45 books30 followers
Gwendolyn MacEwen was one of Canada's most celebrated writers publishing several stories and many works of poetry throughout her career. She was born in Toronto, Ontario on September 1, 1941 to Elsie and Alick MacEwen. As a child she attended public schools in both Toronto and Winnipeg, and when she was seventeen her first poem was published in the Canadian Forum, a journal which published the works of both new and renowned writers. At the age of eighteen she left school to pursue a full time career as a writer and at the same time opened a Toronto coffee house, "The Trojan Horse".

As a child Gwendolyn didn't get the best care from her parents. Her mother was mentally unstable, spending most of her life in institutions and her father was largely an alcoholic. However this may have been what led to her writing being so heavily focused on mythology, dreams, magic, and history. After leaving school Gwendolyn taught herself several different languages including Greek, French, Arabic and Hebrew, which she used to translate many of her poems.

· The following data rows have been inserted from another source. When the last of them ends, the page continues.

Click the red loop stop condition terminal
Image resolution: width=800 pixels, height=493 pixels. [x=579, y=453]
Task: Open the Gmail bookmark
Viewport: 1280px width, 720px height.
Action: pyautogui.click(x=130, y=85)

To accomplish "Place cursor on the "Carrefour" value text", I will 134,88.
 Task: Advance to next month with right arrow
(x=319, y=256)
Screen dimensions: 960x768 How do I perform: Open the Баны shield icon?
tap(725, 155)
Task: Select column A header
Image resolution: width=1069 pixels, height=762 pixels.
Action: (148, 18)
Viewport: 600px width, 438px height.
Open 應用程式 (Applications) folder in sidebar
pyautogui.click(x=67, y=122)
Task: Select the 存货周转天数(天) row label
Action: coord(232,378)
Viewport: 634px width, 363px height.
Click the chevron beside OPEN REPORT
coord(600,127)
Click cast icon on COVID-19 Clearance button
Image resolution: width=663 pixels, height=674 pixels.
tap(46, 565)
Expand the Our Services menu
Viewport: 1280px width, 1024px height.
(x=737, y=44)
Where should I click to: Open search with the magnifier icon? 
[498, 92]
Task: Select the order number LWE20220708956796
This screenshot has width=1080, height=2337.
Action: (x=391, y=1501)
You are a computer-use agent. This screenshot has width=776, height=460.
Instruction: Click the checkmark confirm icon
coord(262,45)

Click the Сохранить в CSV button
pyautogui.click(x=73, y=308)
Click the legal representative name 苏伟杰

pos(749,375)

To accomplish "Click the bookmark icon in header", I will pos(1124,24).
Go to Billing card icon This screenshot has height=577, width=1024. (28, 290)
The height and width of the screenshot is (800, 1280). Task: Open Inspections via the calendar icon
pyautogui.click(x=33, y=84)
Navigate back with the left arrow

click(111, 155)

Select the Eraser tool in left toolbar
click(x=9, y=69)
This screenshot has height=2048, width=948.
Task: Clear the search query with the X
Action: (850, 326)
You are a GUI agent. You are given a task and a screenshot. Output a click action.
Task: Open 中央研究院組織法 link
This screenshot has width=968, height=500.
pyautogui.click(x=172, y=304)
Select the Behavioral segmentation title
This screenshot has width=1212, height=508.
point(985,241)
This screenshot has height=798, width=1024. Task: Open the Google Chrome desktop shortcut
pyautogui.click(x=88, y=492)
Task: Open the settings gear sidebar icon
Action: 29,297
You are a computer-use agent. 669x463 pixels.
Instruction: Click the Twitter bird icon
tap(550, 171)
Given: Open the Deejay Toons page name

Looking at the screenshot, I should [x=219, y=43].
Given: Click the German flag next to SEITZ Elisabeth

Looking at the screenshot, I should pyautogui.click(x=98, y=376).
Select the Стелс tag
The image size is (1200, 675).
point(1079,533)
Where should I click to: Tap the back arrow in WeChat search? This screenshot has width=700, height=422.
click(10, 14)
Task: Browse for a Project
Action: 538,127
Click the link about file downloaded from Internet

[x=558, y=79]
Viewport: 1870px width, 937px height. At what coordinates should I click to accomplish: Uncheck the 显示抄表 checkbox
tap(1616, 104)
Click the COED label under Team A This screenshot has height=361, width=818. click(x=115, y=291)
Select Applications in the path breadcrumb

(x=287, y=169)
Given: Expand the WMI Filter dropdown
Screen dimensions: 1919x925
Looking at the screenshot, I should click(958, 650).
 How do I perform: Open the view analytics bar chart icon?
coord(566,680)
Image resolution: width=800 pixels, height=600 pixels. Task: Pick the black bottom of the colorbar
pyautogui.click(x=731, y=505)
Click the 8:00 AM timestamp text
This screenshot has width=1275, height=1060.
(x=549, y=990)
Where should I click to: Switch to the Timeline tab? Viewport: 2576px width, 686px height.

Her fluency in several languages is what most likely encouraged her to make references to cultures outside of Canada. Gwendolyn tended to focus on more surreal ideas in her writing and she had her own unique way of expressing them when compared to other poets from her time. A lot of her poetry involved changing the surrealism into reality by using strong imagery and often allegory. The cultures she studied often showed up in her work as part of the overall imagery and allusions to historical events were quite common.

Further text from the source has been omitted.